Here is a recent commentary by Professor Robin Wilson and W&L Law alumnus Anthony Kreis featured on SCOTUSblog addressing same-sex marriage and Perry v. Brown:
The overlooked benefit of leaving Perry in place
Few decisions are so roundly criticized as the Ninth Circuit’s decision in Perry v. Brown. Same-sex marriage opponents predictably called it a form of “judicial tyranny” while some marriage proponents described it as “dishonest and foolish.” If the Supreme Court denies certiorari, it will likely satisfy neither side fully.
However, the denial of cert. would have the singular benefit, as the City of San Francisco suggests in its brief in opposition, of allowing the “significant constitutional questions” surrounding same-sex marriage to “percolate . . . [so that the] ‘perspective of time’ helps to shed more light on the weighty issues they present.” The need for percolation is particularly imperative because, as the city highlights, “this case raises issues that are currently the subject of intense legislative and popular debate.”
Not least among the issues being resolved by the state legislatures that have considered and sometimes recognized same-sex marriage legislatively is how best to balance compelling societal interests in our plural democratic society when recognizing same-sex marriage.
Through sometimes bruising legislative battles, nuanced laws recognizing same-sex marriage have been crafted in seven jurisdictions, where legislators have acknowledgedtwo compelling values – marriage equality and religious liberty.
These states have all acknowledged the impact of same-sex marriage laws on a wide swath of society that adheres to a heterosexual view of marriage. Each law provides religious liberty protections to the clergy, but then reaches beyond guarantees given by the First Amendment.
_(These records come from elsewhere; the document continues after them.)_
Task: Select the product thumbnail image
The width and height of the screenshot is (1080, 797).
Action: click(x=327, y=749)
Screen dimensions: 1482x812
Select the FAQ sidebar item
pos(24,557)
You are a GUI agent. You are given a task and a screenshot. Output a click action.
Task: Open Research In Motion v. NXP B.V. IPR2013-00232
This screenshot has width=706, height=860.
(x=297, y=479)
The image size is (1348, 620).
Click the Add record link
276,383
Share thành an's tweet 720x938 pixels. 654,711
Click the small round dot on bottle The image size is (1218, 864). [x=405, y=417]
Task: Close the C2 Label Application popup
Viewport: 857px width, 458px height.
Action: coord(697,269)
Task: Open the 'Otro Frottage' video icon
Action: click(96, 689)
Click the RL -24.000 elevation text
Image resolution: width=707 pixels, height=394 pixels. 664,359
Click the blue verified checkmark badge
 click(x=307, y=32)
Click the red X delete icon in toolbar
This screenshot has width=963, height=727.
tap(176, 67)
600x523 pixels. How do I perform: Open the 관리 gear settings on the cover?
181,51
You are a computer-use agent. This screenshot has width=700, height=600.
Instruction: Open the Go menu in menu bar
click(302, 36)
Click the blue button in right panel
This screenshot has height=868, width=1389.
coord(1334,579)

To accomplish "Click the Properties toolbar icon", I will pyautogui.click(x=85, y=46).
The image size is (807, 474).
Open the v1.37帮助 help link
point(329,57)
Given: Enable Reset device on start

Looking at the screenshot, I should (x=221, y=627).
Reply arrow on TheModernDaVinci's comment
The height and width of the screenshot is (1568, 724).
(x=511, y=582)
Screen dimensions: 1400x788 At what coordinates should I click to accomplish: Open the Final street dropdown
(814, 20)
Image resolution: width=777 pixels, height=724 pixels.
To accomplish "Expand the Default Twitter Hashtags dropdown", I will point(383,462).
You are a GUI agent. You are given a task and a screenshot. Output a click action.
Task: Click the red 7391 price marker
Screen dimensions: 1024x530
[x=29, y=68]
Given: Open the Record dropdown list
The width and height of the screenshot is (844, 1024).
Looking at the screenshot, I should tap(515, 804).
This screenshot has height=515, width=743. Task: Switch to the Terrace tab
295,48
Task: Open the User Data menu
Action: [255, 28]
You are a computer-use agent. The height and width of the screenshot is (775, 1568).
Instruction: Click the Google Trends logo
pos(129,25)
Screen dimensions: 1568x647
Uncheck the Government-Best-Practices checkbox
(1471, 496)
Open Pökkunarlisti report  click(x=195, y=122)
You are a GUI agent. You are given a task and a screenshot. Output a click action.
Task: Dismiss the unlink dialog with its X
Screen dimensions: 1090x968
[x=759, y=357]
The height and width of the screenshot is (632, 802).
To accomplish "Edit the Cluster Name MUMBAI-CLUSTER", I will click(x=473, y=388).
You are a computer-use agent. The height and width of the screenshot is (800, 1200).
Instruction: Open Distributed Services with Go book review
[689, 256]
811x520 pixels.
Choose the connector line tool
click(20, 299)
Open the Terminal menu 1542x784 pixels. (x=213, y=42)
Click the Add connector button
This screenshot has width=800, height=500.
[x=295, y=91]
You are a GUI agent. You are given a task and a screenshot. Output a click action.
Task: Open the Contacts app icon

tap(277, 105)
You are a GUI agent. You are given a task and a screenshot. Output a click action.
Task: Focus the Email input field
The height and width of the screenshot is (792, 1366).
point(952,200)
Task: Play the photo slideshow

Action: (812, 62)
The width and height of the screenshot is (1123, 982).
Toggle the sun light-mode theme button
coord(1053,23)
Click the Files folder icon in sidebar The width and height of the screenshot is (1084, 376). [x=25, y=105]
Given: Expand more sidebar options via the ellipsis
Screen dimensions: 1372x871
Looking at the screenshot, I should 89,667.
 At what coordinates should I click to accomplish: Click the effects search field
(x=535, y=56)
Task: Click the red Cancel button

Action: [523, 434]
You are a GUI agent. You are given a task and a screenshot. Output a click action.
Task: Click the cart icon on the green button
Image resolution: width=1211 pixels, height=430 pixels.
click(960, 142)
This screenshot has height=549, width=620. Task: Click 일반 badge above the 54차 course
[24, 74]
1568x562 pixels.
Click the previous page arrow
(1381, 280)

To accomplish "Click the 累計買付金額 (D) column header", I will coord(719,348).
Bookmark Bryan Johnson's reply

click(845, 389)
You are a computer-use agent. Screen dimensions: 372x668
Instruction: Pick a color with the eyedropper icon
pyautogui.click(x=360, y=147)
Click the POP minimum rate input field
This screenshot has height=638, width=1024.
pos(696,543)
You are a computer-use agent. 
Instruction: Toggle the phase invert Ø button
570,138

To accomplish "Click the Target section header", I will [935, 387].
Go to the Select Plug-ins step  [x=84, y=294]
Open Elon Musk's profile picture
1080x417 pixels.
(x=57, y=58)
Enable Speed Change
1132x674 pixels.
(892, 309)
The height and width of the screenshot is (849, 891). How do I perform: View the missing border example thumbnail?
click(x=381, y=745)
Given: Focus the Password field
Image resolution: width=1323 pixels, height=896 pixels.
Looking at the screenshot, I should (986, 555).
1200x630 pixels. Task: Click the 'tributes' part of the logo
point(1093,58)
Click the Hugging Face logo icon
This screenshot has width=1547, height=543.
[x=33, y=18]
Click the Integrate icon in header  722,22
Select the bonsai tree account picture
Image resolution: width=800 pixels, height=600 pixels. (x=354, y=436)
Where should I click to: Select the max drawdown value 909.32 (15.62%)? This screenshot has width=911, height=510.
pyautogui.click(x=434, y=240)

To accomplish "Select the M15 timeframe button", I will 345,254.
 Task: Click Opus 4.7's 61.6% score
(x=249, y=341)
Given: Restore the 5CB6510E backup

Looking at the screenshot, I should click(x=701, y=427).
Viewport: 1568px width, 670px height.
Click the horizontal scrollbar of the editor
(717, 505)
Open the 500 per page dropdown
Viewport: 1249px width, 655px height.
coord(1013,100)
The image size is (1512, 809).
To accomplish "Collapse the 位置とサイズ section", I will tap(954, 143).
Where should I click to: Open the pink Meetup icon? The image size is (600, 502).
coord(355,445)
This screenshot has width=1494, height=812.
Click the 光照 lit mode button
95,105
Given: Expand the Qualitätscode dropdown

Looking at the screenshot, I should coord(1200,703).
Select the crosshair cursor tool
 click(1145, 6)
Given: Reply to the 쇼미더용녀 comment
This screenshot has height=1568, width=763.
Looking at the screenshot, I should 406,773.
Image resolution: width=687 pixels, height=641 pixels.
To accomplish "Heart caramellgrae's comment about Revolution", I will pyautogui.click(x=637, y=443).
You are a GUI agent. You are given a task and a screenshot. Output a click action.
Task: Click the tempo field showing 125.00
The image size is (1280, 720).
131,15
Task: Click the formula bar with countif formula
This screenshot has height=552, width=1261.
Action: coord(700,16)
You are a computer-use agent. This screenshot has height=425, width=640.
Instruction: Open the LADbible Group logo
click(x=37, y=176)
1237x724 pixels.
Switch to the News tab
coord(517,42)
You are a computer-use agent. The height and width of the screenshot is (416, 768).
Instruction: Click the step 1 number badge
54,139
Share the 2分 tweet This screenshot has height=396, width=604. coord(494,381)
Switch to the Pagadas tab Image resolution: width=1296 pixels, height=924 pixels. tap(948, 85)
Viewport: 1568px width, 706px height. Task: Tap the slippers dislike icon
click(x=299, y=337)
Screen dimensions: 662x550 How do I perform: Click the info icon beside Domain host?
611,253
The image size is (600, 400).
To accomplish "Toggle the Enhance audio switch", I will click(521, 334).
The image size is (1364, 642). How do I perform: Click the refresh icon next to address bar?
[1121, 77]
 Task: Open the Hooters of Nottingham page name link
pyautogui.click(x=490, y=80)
A core of protections has emerged for religious organizations and individuals who cannot celebrate or facilitate any marriage when doing so would violate their religious convictions.
Although each law describes the exempt activities in slightly different terms, they generally allow objecting religious institutions and religious non-profits to step aside from providing “services, accommodations, advantages, facilities, goods, or privileges to an individual if … related to the solemnization of a marriage [or] the celebration of a marriage.” These statutes insulate religious organizations from civil suits for refusing to celebrate marriages, while six of the seven explicitly protect such organizations from punishment at the hands of the government.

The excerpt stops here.